MATERIAL SUPPLIED Block Start

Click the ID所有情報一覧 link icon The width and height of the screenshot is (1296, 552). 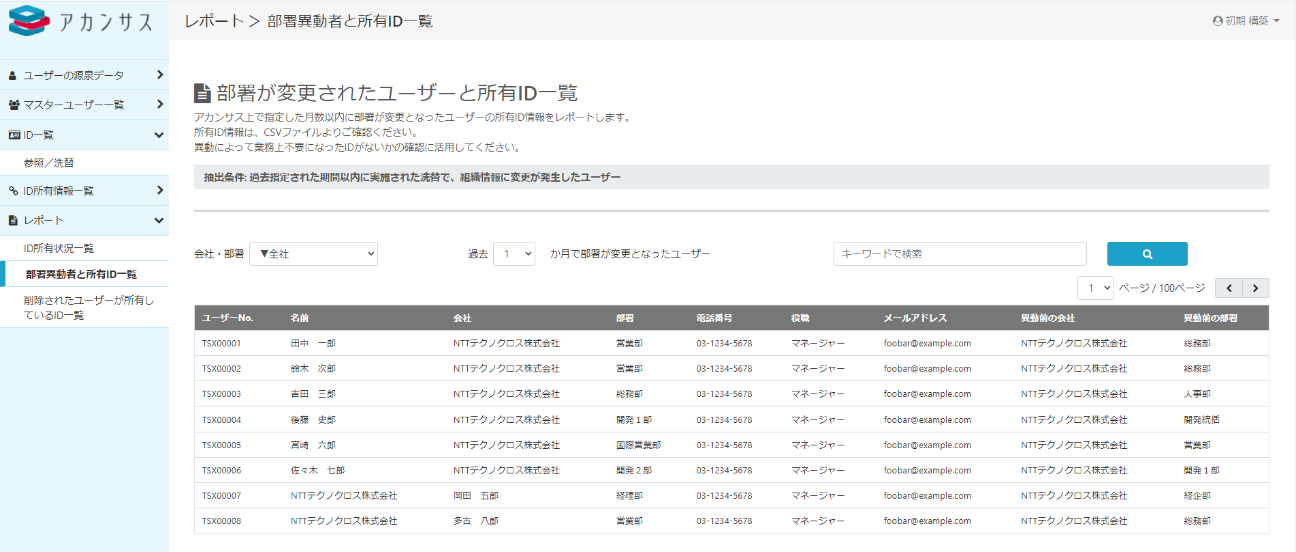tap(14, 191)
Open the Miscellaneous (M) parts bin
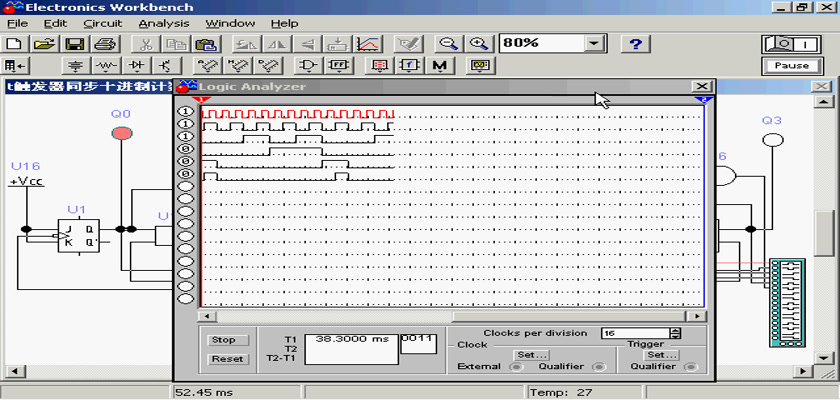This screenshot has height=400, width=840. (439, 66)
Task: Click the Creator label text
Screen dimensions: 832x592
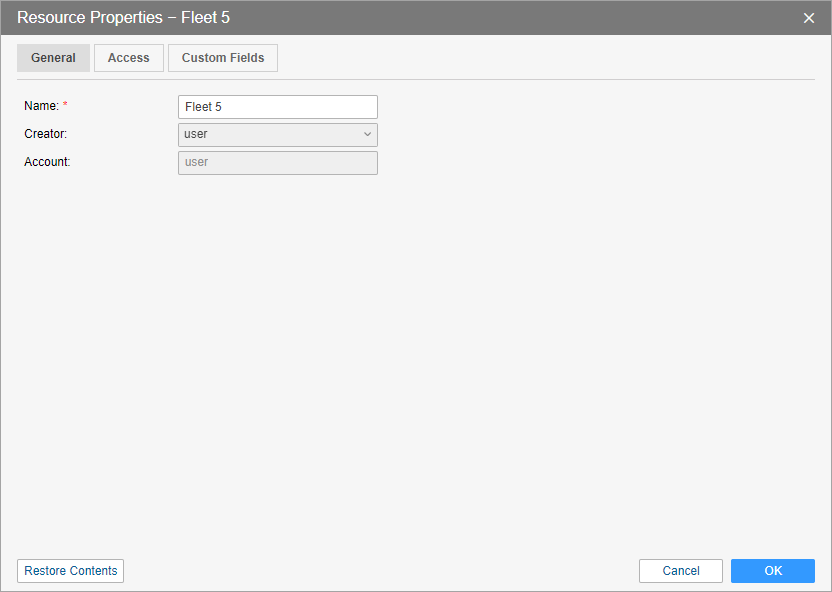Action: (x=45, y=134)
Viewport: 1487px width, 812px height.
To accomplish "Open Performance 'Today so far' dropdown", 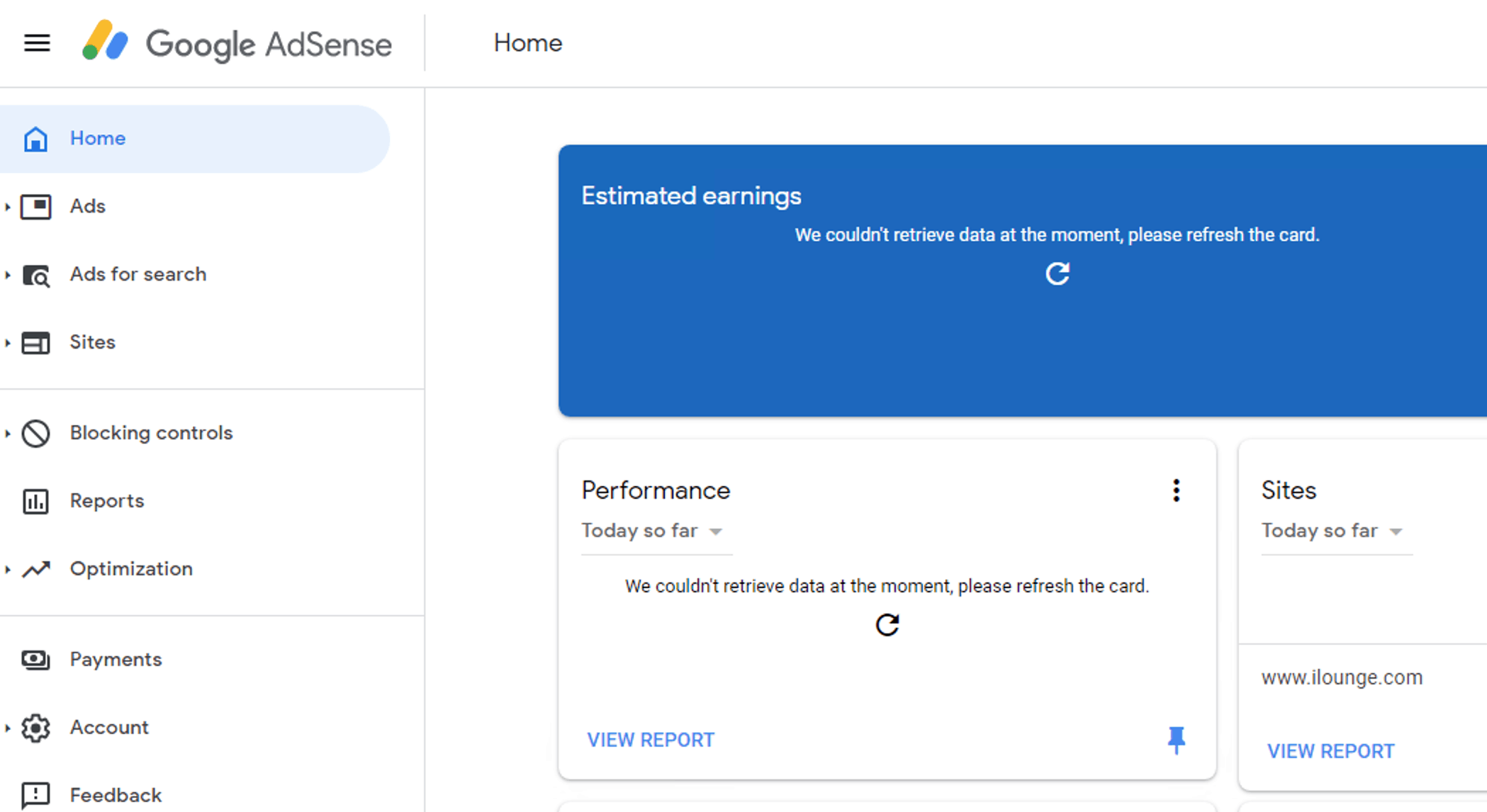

MATERIAL SUPPLIED Block End
MATERIAL SUPPLIED Block Start

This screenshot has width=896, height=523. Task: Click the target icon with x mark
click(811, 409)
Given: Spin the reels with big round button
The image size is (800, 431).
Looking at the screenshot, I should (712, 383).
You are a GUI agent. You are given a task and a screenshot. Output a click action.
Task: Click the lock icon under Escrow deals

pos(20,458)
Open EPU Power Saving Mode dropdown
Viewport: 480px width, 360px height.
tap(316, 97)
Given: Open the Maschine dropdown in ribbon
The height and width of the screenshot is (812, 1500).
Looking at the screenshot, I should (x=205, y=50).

MATERIAL SUPPLIED Block End
MATERIAL SUPPLIED Block Start

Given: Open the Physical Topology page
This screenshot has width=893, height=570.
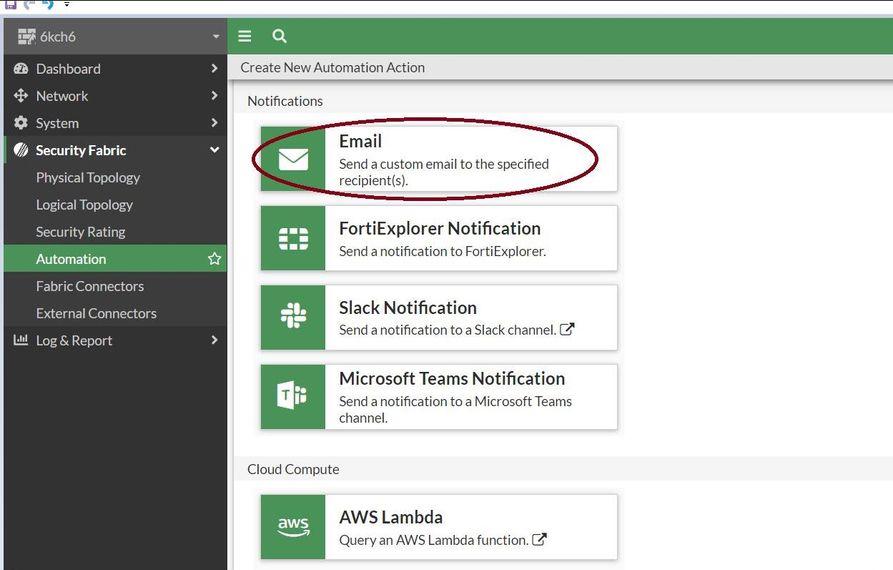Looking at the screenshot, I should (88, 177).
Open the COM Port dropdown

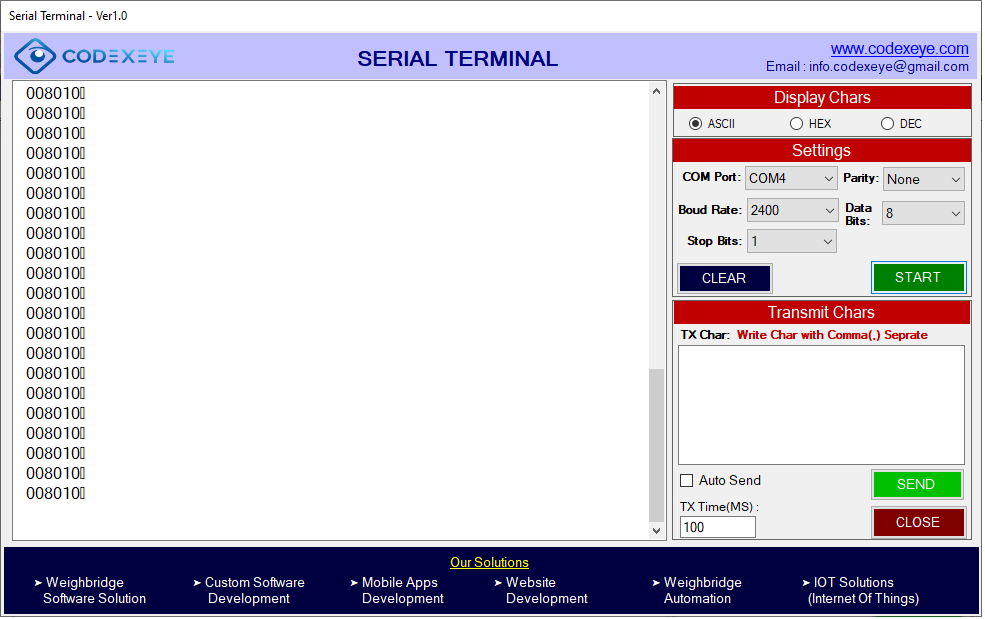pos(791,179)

MATERIAL SUPPLIED Block End

Up in the listing, locate the line with "Open the Miscellaneous (M) parts bin"; print it and every line after it down to the line with "Performance 'Today so", which is included too. Skip the pictures.

Open the Miscellaneous (M) parts bin
This screenshot has height=400, width=840. (439, 66)
Task: Click the Creator label text
Screen dimensions: 832x592
Action: (x=45, y=134)
Viewport: 1487px width, 812px height.
To accomplish "Open Performance 'Today so far' dropdown", 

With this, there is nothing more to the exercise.